Saved entries:
.....
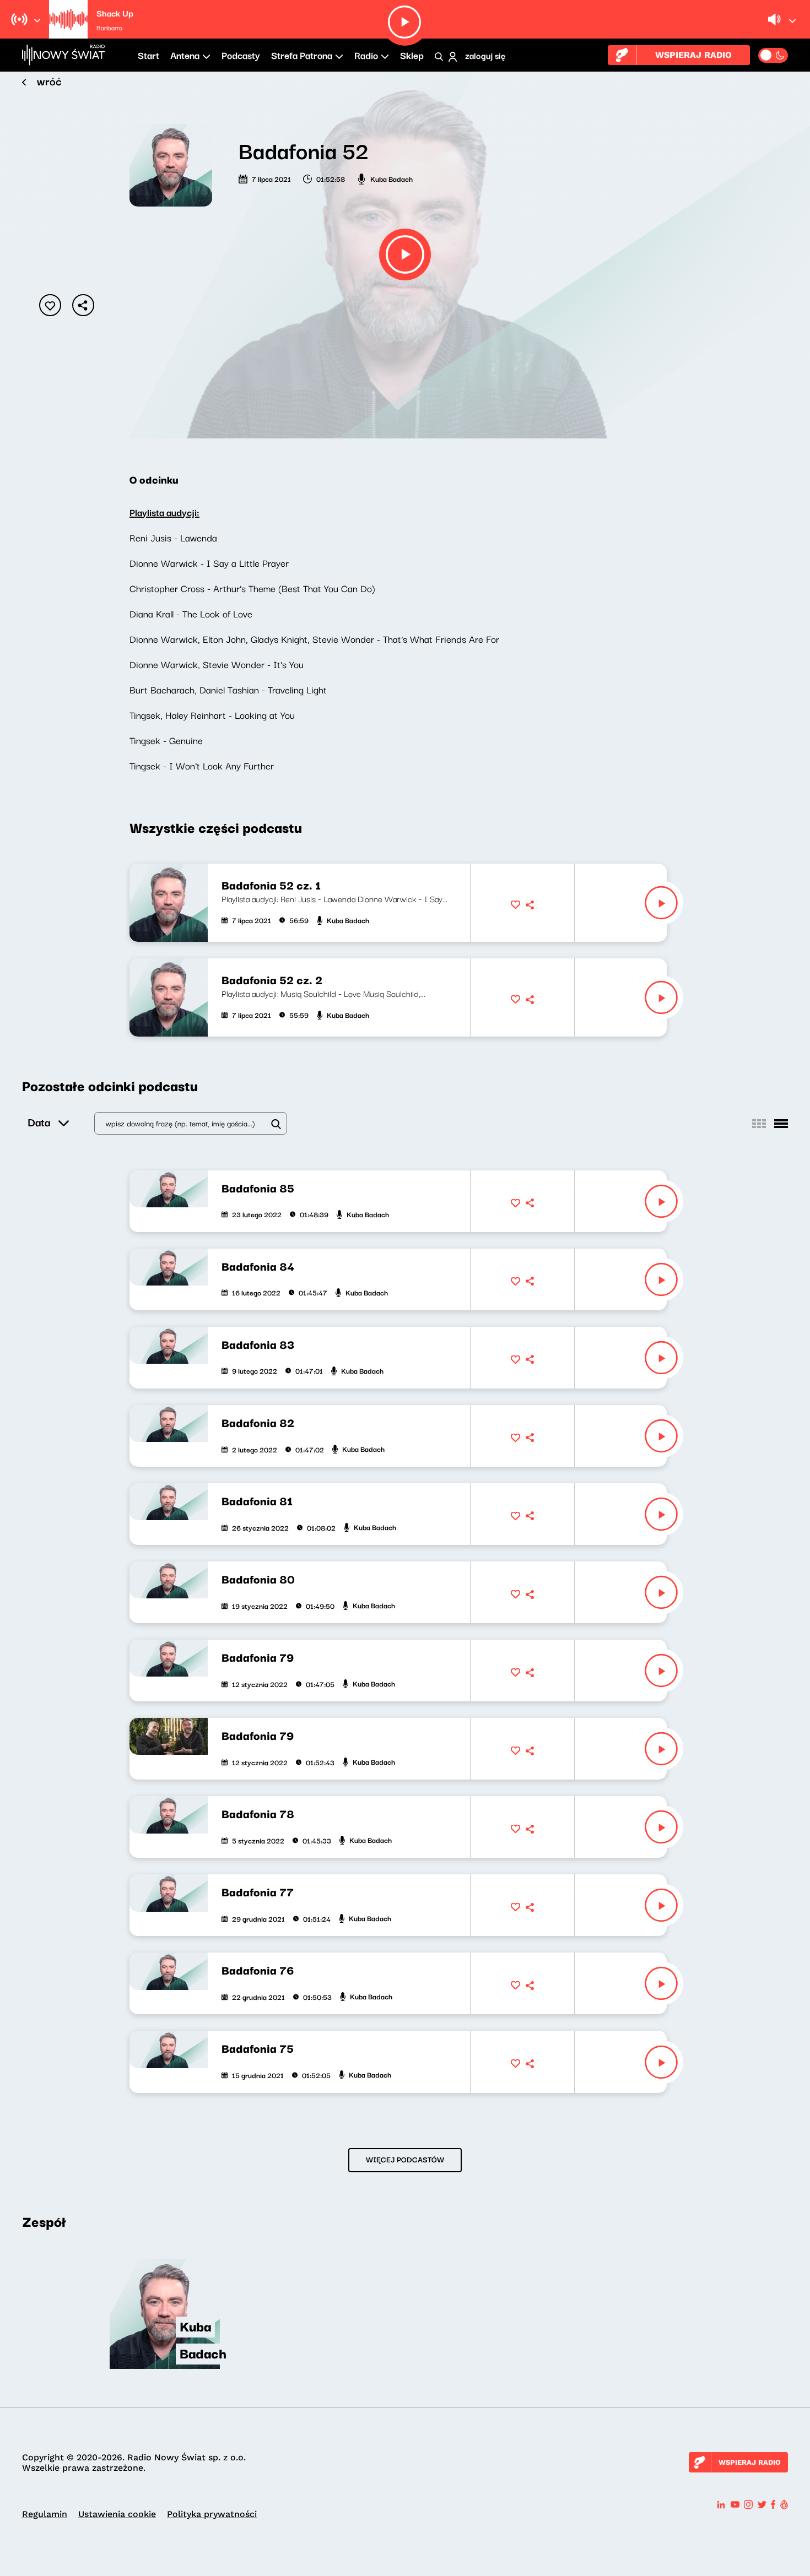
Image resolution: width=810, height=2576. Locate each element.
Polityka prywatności (212, 2514)
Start (148, 54)
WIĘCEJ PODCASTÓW (405, 2159)
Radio (366, 54)
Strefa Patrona (301, 54)
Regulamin (44, 2514)
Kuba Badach (391, 178)
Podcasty (241, 54)
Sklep (412, 54)
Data (39, 1121)
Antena (184, 54)
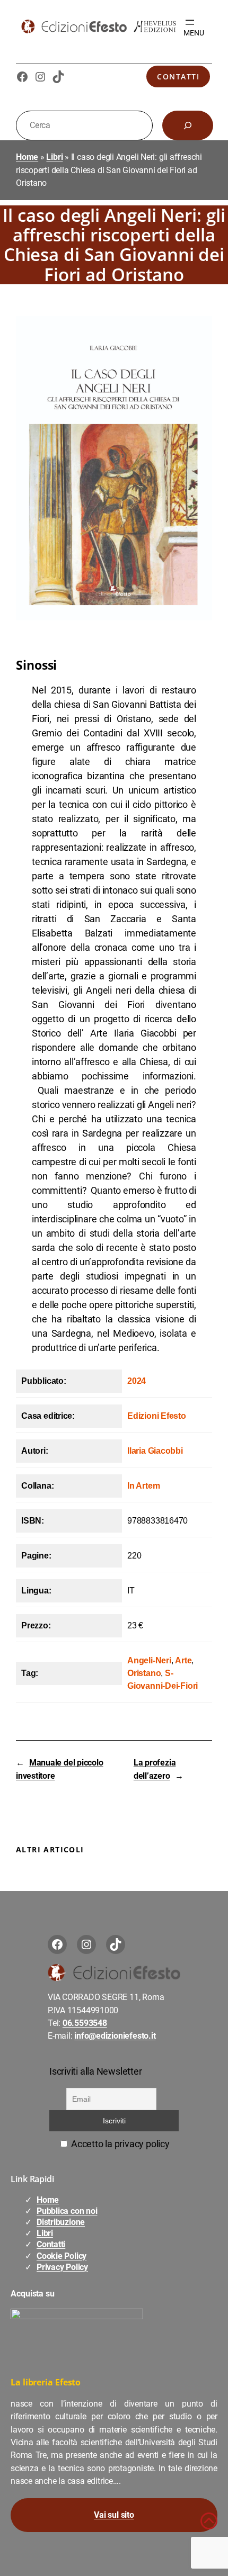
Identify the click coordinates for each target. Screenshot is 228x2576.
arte (183, 1660)
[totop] (208, 2526)
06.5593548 (85, 2023)
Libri (54, 157)
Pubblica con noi (67, 2211)
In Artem (143, 1485)
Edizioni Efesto (156, 1415)
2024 (136, 1380)
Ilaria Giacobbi (155, 1450)
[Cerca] (187, 125)
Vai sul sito (114, 2515)
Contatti (178, 76)
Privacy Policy (62, 2267)
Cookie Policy (61, 2256)
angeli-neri (149, 1660)
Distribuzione (61, 2222)
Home (27, 157)
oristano (144, 1673)
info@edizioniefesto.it (114, 2036)
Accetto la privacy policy (119, 2143)
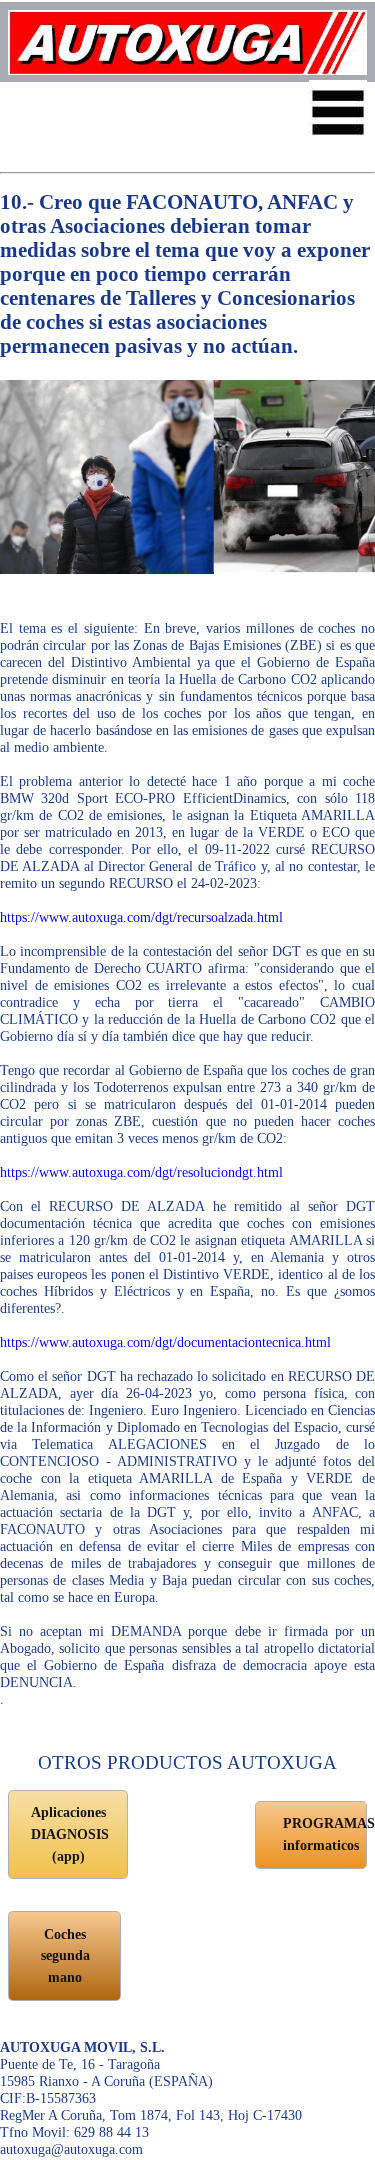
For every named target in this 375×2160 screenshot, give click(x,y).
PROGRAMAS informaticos (325, 1834)
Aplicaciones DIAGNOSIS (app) (70, 1833)
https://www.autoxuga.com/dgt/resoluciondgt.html (141, 1172)
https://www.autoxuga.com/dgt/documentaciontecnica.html (165, 1342)
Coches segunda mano (65, 1955)
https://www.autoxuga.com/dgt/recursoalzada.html (141, 917)
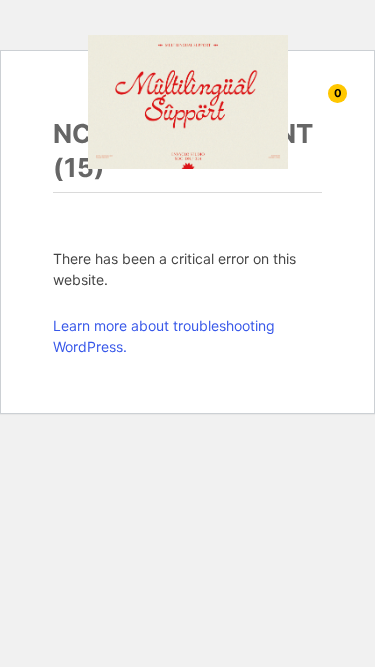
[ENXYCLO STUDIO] (188, 100)
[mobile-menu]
.....
● Your task
Reproduce all of the entries above word for word, but leave out their pictures.

● Completed exercise
Image resolution: width=810, height=2576. Locate each element.
Polityka prywatności (212, 2514)
Start (148, 54)
WIĘCEJ PODCASTÓW (405, 2159)
Radio (366, 54)
Strefa Patrona (301, 54)
Regulamin (44, 2514)
Kuba Badach (391, 178)
Podcasty (241, 54)
Sklep (412, 54)
Data (39, 1121)
Antena (184, 54)
Identify the click coordinates for each target. Screenshot is 228x2576.
arte (183, 1660)
[totop] (208, 2526)
06.5593548 (85, 2023)
Libri (54, 157)
Pubblica con noi (67, 2211)
In Artem (143, 1485)
Edizioni Efesto (156, 1415)
2024 (136, 1380)
Ilaria Giacobbi (155, 1450)
[Cerca] (187, 125)
Vai sul sito (114, 2515)
Contatti (178, 76)
Privacy Policy (62, 2267)
Cookie Policy (61, 2256)
angeli-neri (149, 1660)
Distribuzione (61, 2222)
Home (27, 157)
oristano (144, 1673)
info@edizioniefesto.it (114, 2036)
Accetto la privacy policy (119, 2143)
For every named target in this 375×2160 screenshot, give click(x,y).
PROGRAMAS informaticos (325, 1834)
Aplicaciones DIAGNOSIS (app) (70, 1833)
https://www.autoxuga.com/dgt/resoluciondgt.html (141, 1172)
https://www.autoxuga.com/dgt/documentaciontecnica.html (165, 1342)
Coches segunda mano (65, 1955)
https://www.autoxuga.com/dgt/recursoalzada.html (141, 917)
[ENXYCLO STUDIO] (188, 100)
[mobile-menu]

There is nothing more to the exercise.